▶ SOURCE EXTRACT:
◆ ◆ ◆ ◆ ◆

The Sunday Review section of New York Times on August 11 contains two pieces I'd like to discuss.
The first piece, by Ian Urbina, an investigative reporter, is called "I Flirt and Tweet. Follow Me at #Socialbot". He tells a fascinating story about how programmers create "bots" that impersonate people surfing the Web. For instance, researchers at a Brazilian university created a bot named "Carina Santos" who was rated by certain social media ranking companies as being more influential than Oprah Winfrey.
Urbina reports that:
Last year, the number of Twitter accounts topped 500 million. Some researchers estimate that only 35 percent of the average Twitter user's followers are real people. In fact, more than half of Internet traffic already comes from nonhuman sources like bots or other types of algorithms.
Somehow Urbina missed the implication of these bots. A huge part of Big Data is internet traffic, including tweets. Recall the Library of Congress made a big deal about saving every tweet ever produced (link). What does this say about the use of tweets to analyze "human" behavior and psychology? Would you ever believe a study that does not adjust for bot traffic?
***
Ironically, readers have the answer in the same section of the paper. There is another article, titled "Dr. Google Will See You Now", penned by Seth Stephens-Davidowitz, a recent Harvard PhD in economics. This article takes Google search data and draws conclusions about "depression" in America.
I could barely get past these words:
Not every health-related search using "depression" is a sign that someone is depressed, and not everyone who is depressed queries Google. But thanks to the incredibly large sample size, meaningful patterns emerge.
This has the same symptom as "causation creep," in which the researcher admits he/she doesn't have evidence of causation but immediately ignores that inconvenient fact, and acts as if he/she has proved causation. Here, Stephens-Davidowitz goes on and assumes that every health-related search using "depression" is a sign that someone is depressed, and that everyone who is depressed queries Google.
It's a sad state of academia if a PhD at Harvard thinks that an "incredibly large sample size" is a cure for badly conceived analysis.
I had a discussion with someone thinking of using "Dr. Google" type data to prove something. I had not thought of it as much as you but my immediate response was skepticism. To put those immediate objections in line with the depression article I would posit the following three cases. First, a depressed person without access to the interntet. Second, a depressed person that googles their depression but does not interact with people. Third, a depressed person that has caregivers, friends, family, and community that care about them and 50 people touched by that person google depression in order to find out if there is anything they can do to help. Dr. Google records the three cases a 0, 1, and 50 searches. It would be nearly impossible to aggregate that up to any sort of meaningful number. This is also just one dimension that would not add up and their lots more (familiarity with the disease would impact googling but not incidence, etc.).

◆ ◆ ◆ ◆ ◆

▶ STORED DATA:
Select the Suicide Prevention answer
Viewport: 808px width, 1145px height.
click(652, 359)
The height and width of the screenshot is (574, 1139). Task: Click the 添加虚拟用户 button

◆ ◆ ◆ ◆ ◆

In the post about social bots and Google search data, what name did researchers at a Brazilian university give the bot they created?

Carina Santos